Hacker News new | ask | show | jobs
by safety1st 71 days ago
We were given a demo of a vector based approach, and it didn't work. They said our docs were too big and for some reason their chunking process was failing. So we ended up using a good old fashioned Elastic backend because that's what we know, and simply forwarding a few of these giant documents to the LLM verbatim along with the user's question. The results have been great, not a single complaint about accuracy, results are fast and cheap using OpenAI's micro models, Elastic is mature tech everyone understands so it's easy to maintain.

I think this turned out to be one of those lessons about premature optimization. It didn't need to be as complex as what people initially assumed. Perhaps with older models it would have been a different story.

1 comments

> They said our docs were too big and for some reason their chunking process was failing.

Why would the size of your docs have any bearing on whether or not the chunking process works? That makes no sense. Unless of course they're operating on the document entirely in memory which seems not very bright unless you're very confident of the maximum size of document you're going to be dealing with.

(I implemented a RAG process from scratch a few weeks ago, having never done so before. For our use case it's actually not that hard. Not trivial, but not that hard. I realise there are now SaaS RAG solutions but we have almost no budget and, in any case, data residence is a huge concern for us, and to get control of that you generally have to go for the expensive Enterprise tier.)

I agree it makes no sense. The whole point of chunking is to handle large documents. If your chunking system fails because a document is too big, that seems like a pretty glaring omission. I just chalked it up to the tech being new and novel and therefore having more bugs/people not fully understanding how it worked/etc. It was a vendor and they never gave us more details.

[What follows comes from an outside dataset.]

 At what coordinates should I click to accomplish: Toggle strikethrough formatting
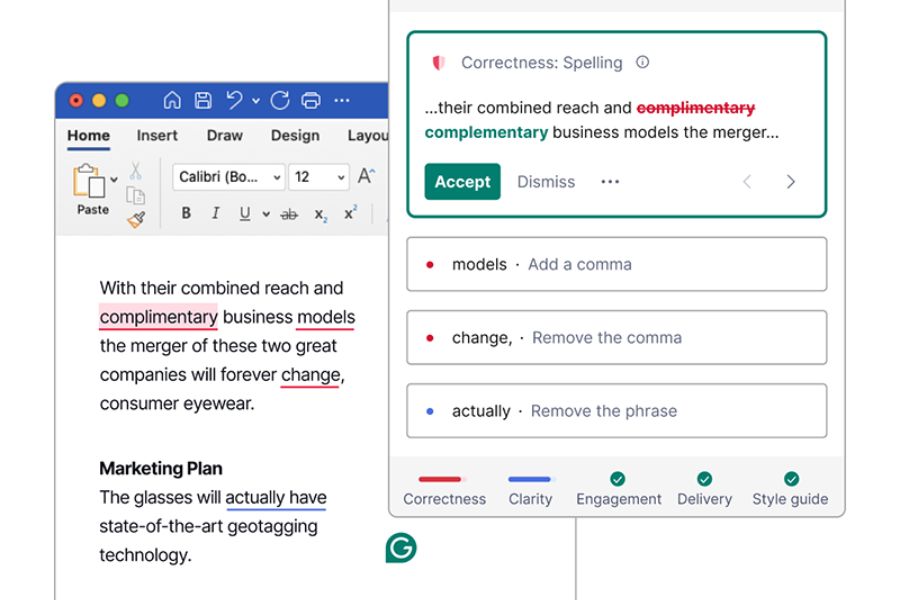(x=289, y=214)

Not all problems have to be solved. We just fell back to using older, more proven technology, started with the simplest implementation and iterated as needed, and the result was great.

That's good. I think if you can get the result you need with a technology that's already familiar to you then, in cases where that tech is still supported, that's going to be a win.

RAG worked well for us in this recent case but, in 3+ years of developing LLM backed solutions, it's the first time I've had to reach for it.